Yogyakarta (ANTARA News) - Toko Tani Indonesia yang dibentuk oleh Badan Ketahanan Pangan dan Penyuluhan Daerah Istimewa Yogyakarta pada Oktober 2016 telah menyerap 90 ton beras dari para petani untuk memutus mata rantai distribusi beras di daerah itu.

"Beras sebanyak 90 ton itu telah tersalurkan semua ke konsumen. Mata rantai distribusi beras melalui Toko Tani Indonesia (TTI) lebih singkat, karena beras yang dibeli gabungan kelompok tani (gapoktan) langsung dijual ke TTI," kata Kepala Subbidang Distribusi Pangan Badan Ketahanan Pangan dan Penyuluhan (BKPP) DIY Sumaryatin di Yogyakarta, Rabu.

Cuaca ekstrem memasuki musim hujan, menurut dia, belum signifikan mempengaruhi tingkat serapan beras dari petani. Hingga saat ini 39 TTI yang ada di DIY rata-rata mampu menyerap 70-100 kilogram (kg) per hari.

"Sampai sekarang belum ada laporan gagal panen yang akhirnya menghambat serapan beras," kata dia.

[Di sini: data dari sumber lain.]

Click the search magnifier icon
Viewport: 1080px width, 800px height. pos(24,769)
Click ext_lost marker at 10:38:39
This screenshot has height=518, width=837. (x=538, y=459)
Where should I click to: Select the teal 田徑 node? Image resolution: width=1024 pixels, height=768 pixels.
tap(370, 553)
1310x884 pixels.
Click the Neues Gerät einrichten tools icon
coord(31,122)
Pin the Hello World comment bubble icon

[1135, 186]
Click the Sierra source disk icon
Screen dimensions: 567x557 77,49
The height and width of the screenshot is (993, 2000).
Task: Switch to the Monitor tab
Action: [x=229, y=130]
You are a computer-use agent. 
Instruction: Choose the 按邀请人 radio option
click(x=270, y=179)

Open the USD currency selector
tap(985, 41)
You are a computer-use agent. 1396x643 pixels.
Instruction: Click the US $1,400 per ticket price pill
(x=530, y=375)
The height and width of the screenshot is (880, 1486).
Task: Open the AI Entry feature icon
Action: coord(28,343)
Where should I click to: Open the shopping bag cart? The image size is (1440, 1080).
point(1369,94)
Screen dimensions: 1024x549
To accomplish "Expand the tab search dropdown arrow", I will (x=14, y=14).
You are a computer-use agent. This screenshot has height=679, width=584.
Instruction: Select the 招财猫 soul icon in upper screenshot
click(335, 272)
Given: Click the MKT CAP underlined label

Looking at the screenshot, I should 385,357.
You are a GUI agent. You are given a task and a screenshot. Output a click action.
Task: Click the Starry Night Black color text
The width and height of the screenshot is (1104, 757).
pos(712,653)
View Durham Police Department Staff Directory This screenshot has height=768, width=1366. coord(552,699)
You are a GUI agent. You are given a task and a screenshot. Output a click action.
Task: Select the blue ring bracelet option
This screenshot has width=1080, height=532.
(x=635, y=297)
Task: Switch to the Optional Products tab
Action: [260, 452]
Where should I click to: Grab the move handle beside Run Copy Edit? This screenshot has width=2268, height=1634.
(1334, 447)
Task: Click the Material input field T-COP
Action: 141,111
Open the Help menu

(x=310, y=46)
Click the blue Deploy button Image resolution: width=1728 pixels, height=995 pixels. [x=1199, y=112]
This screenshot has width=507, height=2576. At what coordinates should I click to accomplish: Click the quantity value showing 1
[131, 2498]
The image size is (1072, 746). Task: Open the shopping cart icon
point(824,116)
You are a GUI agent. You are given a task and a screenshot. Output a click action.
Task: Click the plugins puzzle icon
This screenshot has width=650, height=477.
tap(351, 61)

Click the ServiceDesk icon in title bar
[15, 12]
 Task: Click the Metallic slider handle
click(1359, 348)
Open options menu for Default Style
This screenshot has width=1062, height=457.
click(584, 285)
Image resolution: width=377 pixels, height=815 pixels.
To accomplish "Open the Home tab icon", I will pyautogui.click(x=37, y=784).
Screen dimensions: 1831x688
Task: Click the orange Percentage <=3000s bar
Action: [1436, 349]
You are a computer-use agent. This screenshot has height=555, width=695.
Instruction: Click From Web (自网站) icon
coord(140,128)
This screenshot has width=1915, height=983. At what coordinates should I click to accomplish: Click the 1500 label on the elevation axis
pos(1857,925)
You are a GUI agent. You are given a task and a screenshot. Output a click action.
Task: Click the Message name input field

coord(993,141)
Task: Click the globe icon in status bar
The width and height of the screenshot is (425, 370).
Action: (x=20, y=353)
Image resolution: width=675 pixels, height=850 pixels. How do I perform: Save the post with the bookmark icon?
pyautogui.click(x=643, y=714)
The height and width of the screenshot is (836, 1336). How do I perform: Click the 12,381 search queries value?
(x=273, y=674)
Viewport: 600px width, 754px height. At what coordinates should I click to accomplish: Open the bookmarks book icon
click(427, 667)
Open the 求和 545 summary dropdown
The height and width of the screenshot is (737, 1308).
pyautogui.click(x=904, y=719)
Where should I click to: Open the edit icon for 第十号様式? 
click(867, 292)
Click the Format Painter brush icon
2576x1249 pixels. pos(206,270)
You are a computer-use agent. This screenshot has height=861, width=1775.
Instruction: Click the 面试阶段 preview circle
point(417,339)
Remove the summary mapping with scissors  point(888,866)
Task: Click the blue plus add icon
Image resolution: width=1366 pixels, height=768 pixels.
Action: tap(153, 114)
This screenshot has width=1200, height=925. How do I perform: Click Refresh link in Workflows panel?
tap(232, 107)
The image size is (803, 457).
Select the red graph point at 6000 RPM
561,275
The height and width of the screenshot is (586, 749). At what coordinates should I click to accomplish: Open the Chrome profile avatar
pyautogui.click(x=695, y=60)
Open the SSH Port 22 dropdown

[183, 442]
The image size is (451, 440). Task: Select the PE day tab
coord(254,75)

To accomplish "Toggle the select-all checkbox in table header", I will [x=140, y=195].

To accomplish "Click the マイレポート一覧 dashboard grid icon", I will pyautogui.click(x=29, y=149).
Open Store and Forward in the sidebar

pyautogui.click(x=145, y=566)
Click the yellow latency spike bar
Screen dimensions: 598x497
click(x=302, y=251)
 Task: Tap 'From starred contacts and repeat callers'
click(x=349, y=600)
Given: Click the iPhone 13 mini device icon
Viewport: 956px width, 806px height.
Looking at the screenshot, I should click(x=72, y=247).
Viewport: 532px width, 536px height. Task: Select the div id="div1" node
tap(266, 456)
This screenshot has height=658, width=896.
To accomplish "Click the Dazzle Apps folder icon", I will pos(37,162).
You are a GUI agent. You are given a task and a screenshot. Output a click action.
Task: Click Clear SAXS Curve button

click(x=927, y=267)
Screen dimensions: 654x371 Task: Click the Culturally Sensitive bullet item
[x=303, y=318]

Menurut dia, para petani melalui 10 Gabungan Kelompok Tani (Gapoktan) di DIY akan diberikan dana senilai total Rp140 juta. 60 persen dana yang disediakan untuk Gapoktan adalah dana penguatan modal, dan 40 persen sisanya merupakan dana subsidi utuk operasional.

Dengan subsidi yang diberikan dalam program Pengembangan Usaha Pangan Masyarakat (PUPM) , menurut Sumaryatin, petani anggota Gapoktan menjual ke TTI dengan harga yang sesuai sehingga TTI dapat menjualnya ke konsumen dengan harga Rp7.500 per kg-Rp7.900 per kg atau di bawah harga pasaran yang masih mencapai Rp9.500 per kg.

Dengan cara itu, BKPP DIY mengklaim telah mampu membantu menjaga kestabilan harga beras di DIY.

"Kami lihat program PUPM yang baru dimulai pada tahun ini terbukti berhasil menjaga kestabilan harga beras. Sampai sekarang tidak ada kenaikan harga beras di pasaran," kata dia.